=== Problem to work on ===
Lay out as a numbered list the lines of the entries below, starting at the line containing "Given: Advance to next image with right arrow" and continuing through the end of the entries, skipping blank lines. Leave the pictures out of the answer.

Stored items from a collection

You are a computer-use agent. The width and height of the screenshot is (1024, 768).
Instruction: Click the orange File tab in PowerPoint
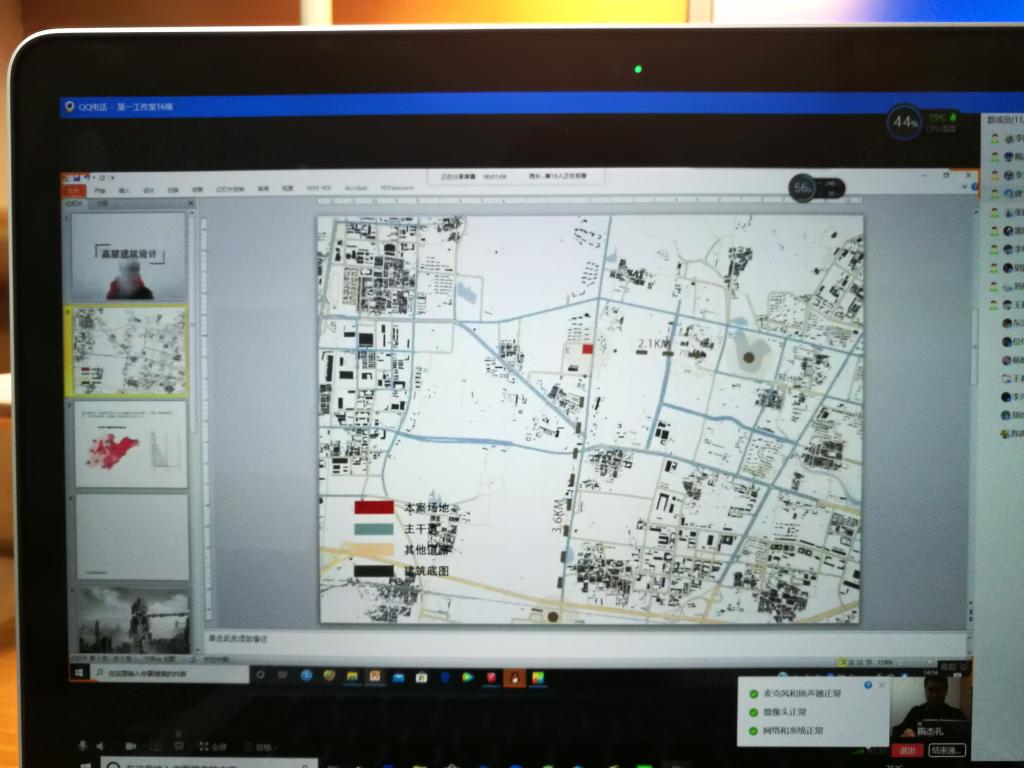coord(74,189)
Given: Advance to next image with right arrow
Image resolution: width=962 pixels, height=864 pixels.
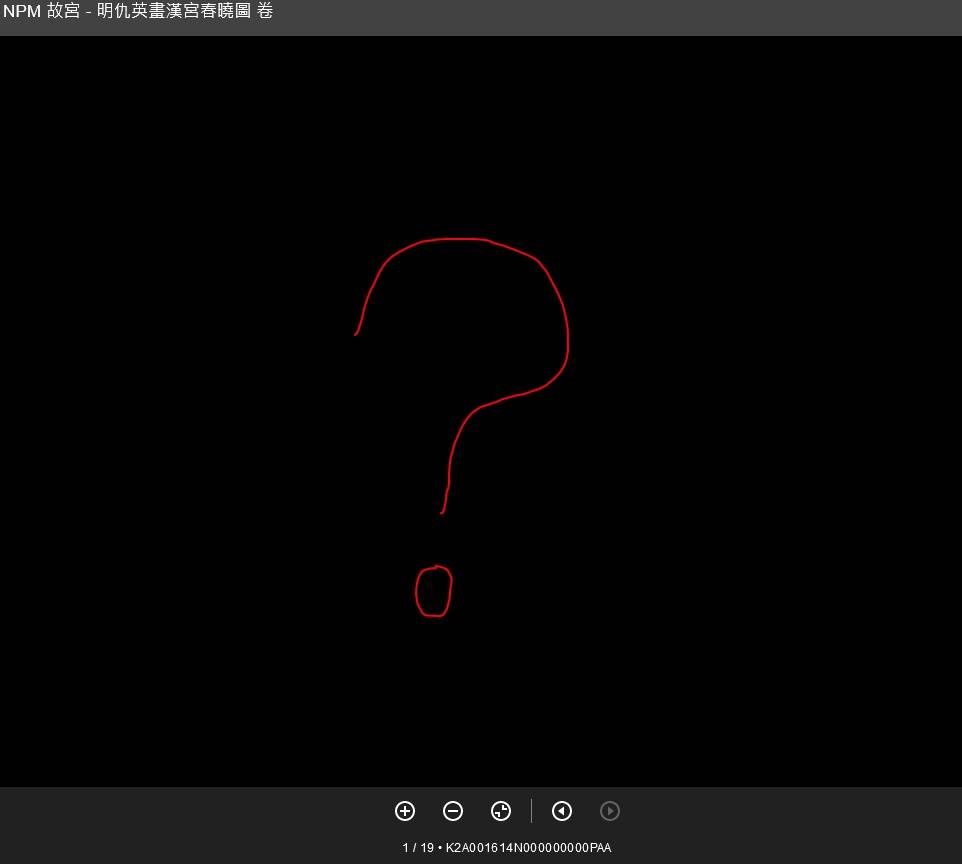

=== Output ===
1. Given: Advance to next image with right arrow
2. Image resolution: width=962 pixels, height=864 pixels.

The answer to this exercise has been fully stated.